May 28, 2020

QUESTION:        We have a physician who is up for reappointment and when we started to pull the credentialing, peer review, and quality information together we realized there were very serious concerns that might warrant an adverse recommendation.  We were wondering, do we have to start a formal investigation or, if warranted, can we just make an adverse recommendation at reappointment?  Are there any steps we should follow to make sure we are being fair to the physician and protecting ourselves at the same time?

 

ANSWER:           Reappointment should be an opportunity to make an evidence-based decision that reflects data that has been gathered during the most recent appointment period.  (You can certainly look back further if you need to gain perspective or discern if there are patterns of care or conduct that have been developing.)  Ideally, you will address issues as they come up through the peer review process.  But sometimes, even with a robust peer review process, you don’t see the whole picture until reappointment.

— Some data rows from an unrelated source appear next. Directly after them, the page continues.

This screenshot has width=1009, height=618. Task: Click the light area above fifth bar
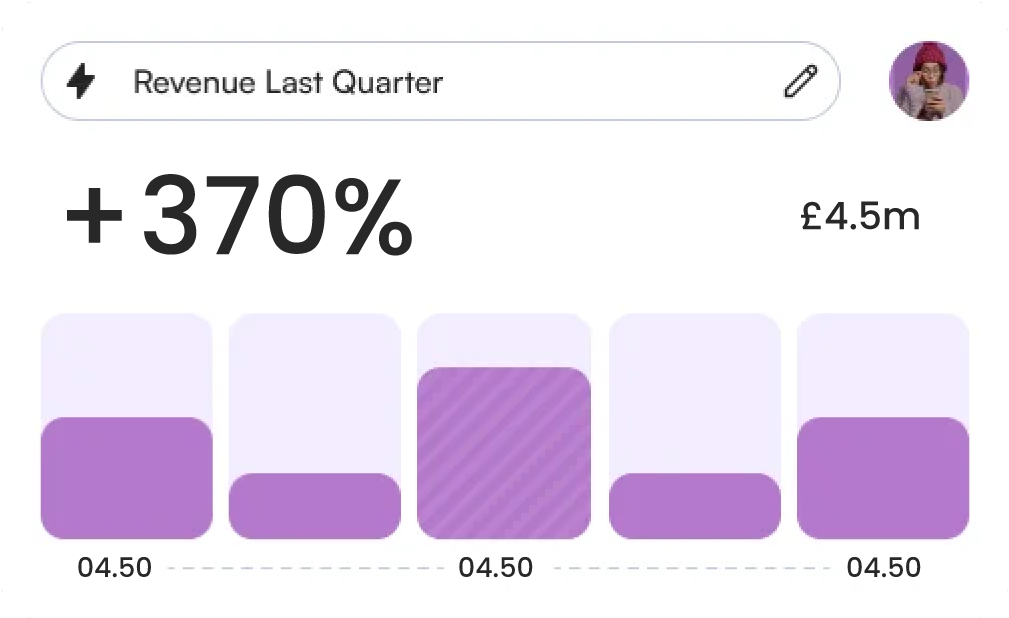883,364
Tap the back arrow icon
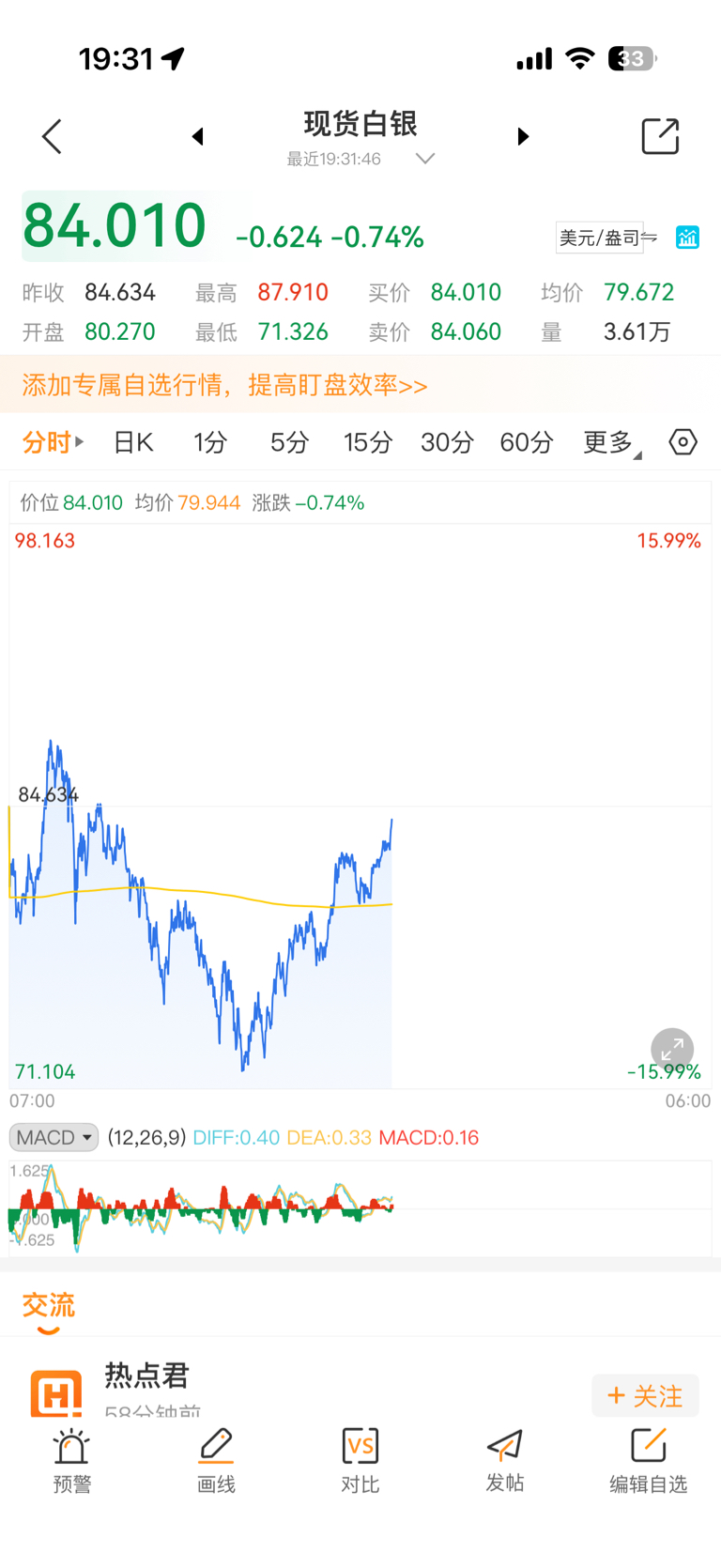 click(x=53, y=137)
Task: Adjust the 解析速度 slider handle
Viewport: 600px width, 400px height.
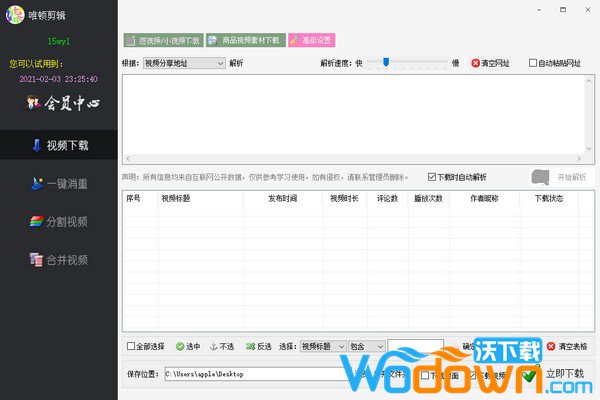Action: point(386,62)
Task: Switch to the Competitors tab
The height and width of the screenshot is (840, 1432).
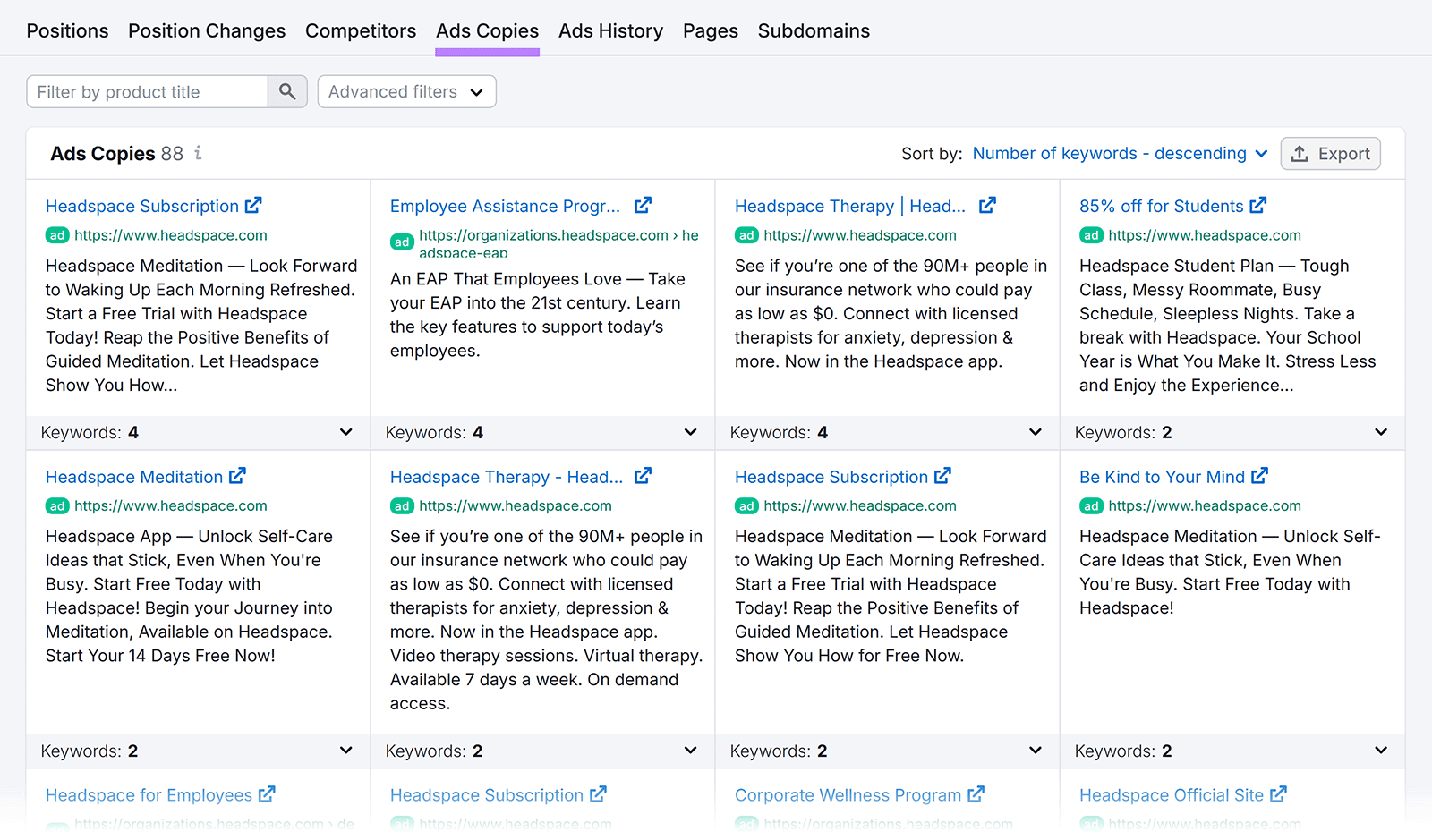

Certainly, if, in looking at relevant information at reappointment, you are concerned enough to consider an adverse recommendation because a lesser action will not be sufficient to protect patients, you have the authority to make that recommendation.  To answer your specific question, there is generally no reason why you would have to commence a formal investigation, separate and apart from the reappointment process.  While many bylaws require that the Medical Executive Committee commence an investigation before making an adverse recommendation, that step would not be required if you are already in the midst of the reappointment evaluation.

In most organizations, the Credentials Committee would do the heavy lifting at reappointment.  That means the Credentials Committee would evaluate the information including documents from the peer review process, incident reports, letters, minutes, and reports.  The Credentials Committee can also rely on the clinical expertise of the department chairperson at reappointment.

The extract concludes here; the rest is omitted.